Sintió que su vida ya no valía nada si no la vivía al lado de su primer y único amor. Las lágrimas que resbalaban por sus mejillas no eran sólo de dolor, eran de un profundo rencor hacia ese ser infernal que se hallaba a sólo unos pies de ella, pero ¿cómo? No podía moverse, prácticamente no sentía sus piernas. Miró hacia ellas un segundo. Lo que ella más temía se hizo realidad: Se las habían mutilado.

Eso ya era suficiente, ¿por qué existían personas así en el mundo? Personas que matan gente por placer y las hacen sufrir durante los últimos instantes de su vida. Controló su llanto y se concentró en la ira que sentía por dentro. Reunió todas sus fuerzas para alcanzar a Eric, quien siempre llevaba consigo una navaja. Por suerte para ella, el asesino estaba distraído intentando cerrar la puerta. Se apresuró a coger la navaja, y se la ocultó mientras regresaba a su esquina, pero cuando el hombre se dió cuenta, sus ojos azules se oscurecieron. Ángela se dijo a sí misma que sería su fin, pero no quería morir si no podía evitar que aquel hombre tan vil y cruel, le siguiera dando muerte a seres inocentes que no merecen una muerte tan indigna.

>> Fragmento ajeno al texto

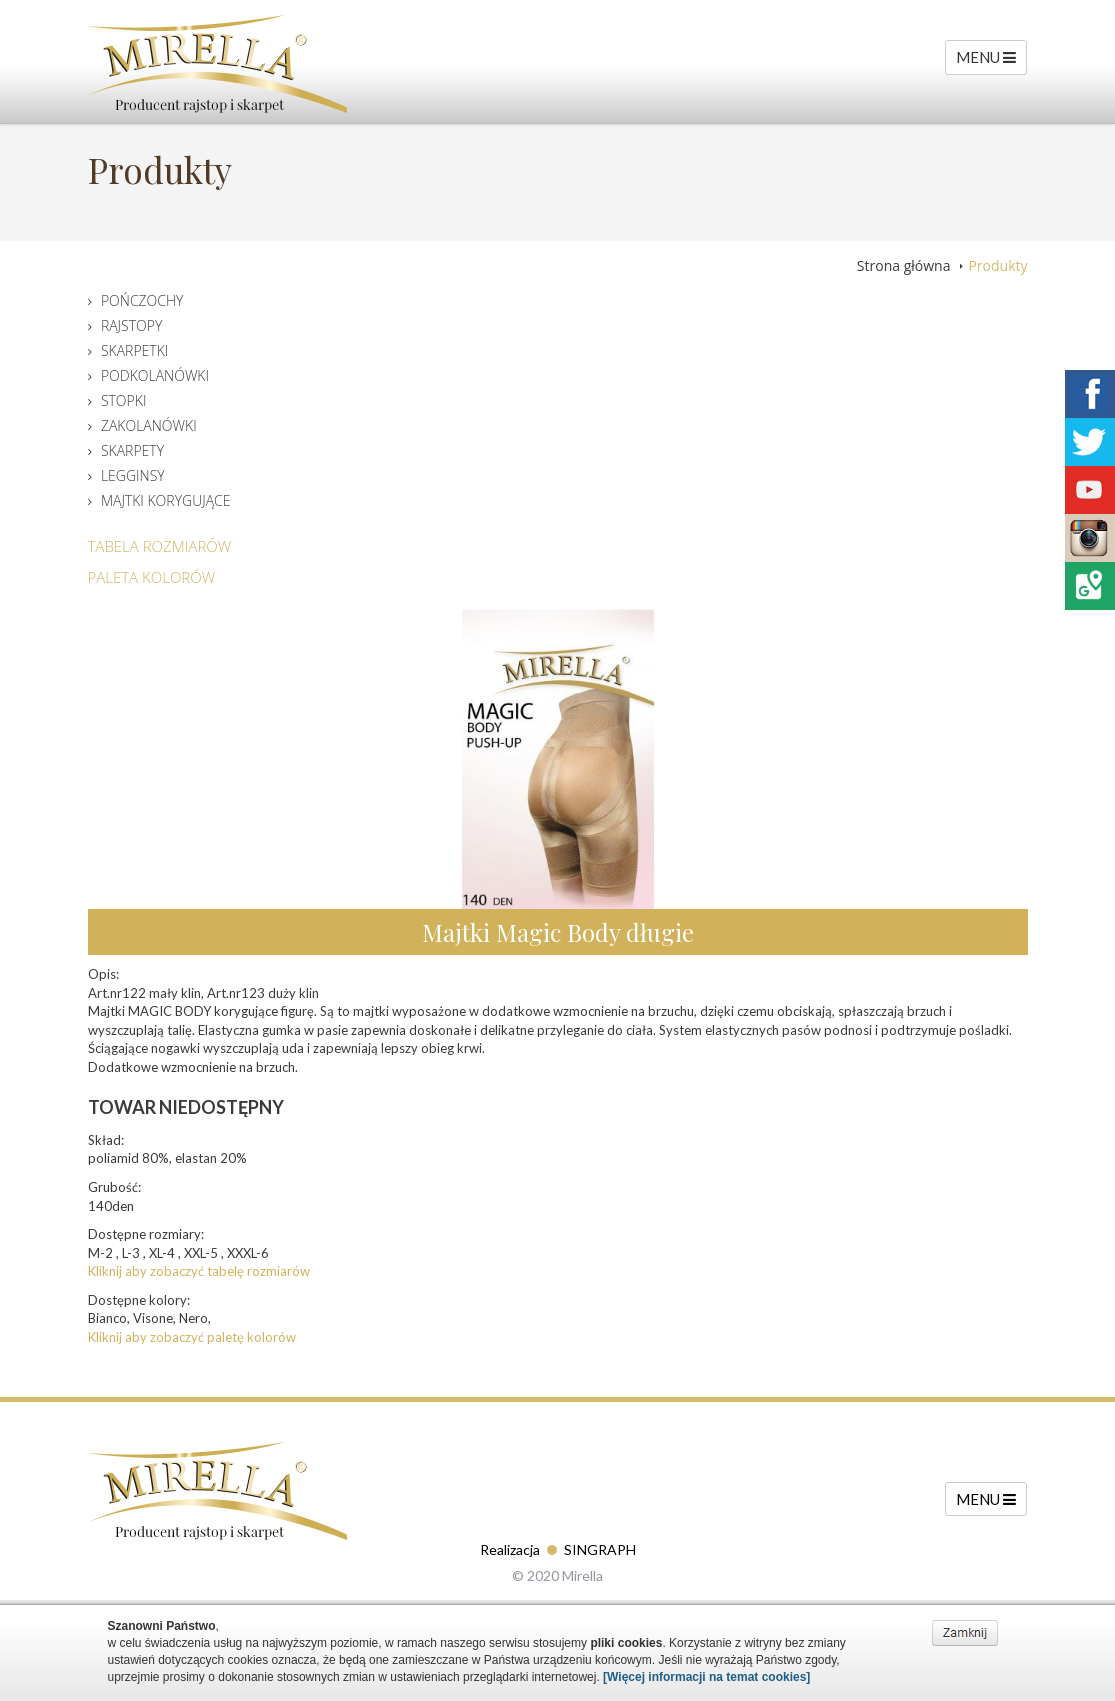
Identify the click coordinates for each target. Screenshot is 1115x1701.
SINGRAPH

Buscó por el salón algo que la ayudase con su plan: Una manguera de gas. Recordó que traía consigo un encendedor y no pudo evitar soltar una risita bajo el hilillo que la sujetaba, pues la manguera estaba a sólo tres centímetros de su ubicación. Esperó a que el hombre se le acercara y cortó la manguera. Acto seguido prendió el encendedor y le quemó el rostro al hombre, provocando que éste se echara al suelo, gimiendo de dolor.

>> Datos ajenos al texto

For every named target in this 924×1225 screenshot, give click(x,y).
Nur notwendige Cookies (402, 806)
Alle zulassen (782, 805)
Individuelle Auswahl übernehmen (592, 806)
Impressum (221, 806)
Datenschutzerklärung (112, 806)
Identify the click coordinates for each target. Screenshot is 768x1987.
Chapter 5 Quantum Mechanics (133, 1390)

Mientras el hombre se retorcía en el suelo entre maldiciones, Ángela utilizó la navaja para apuñalarlo por la espalda y matarlo atravesando el lugar en donde se suponía, estaba su corazón. Era lo único que podía hacer. Seguramente habría logrado algo mejor, si hubiese tenido la oportunidad de salir de allí con vida. Pero en cierto modo estaba feliz, puesto que había vengado la muerte del amor de su vida y eso la hacía sentir orgullosa de sí misma. Sus últimos segundos fueron lentos. Frente a ella pasó la imagen de Eric varias veces: Cada beso y abrazo que se habían dado, cada viernes de película, cada mensaje que le llegaba, cada secreto que compartían, cada chiste del que se reían… De algo estaba segura: Aún en el otro mundo, seguiría amando a Eric, sin que nada más importara.

Poco a poco fue cerrando los ojos, contenta de encontrarse con su amado dentro de unos segundos más. Sus últimas palabras fueron “Que suerte la mía el haber conocido al verdadero amor antes de perecer” y dejó que una lágrima de felicidad recorriera por última vez sus sonrosadas mejillas.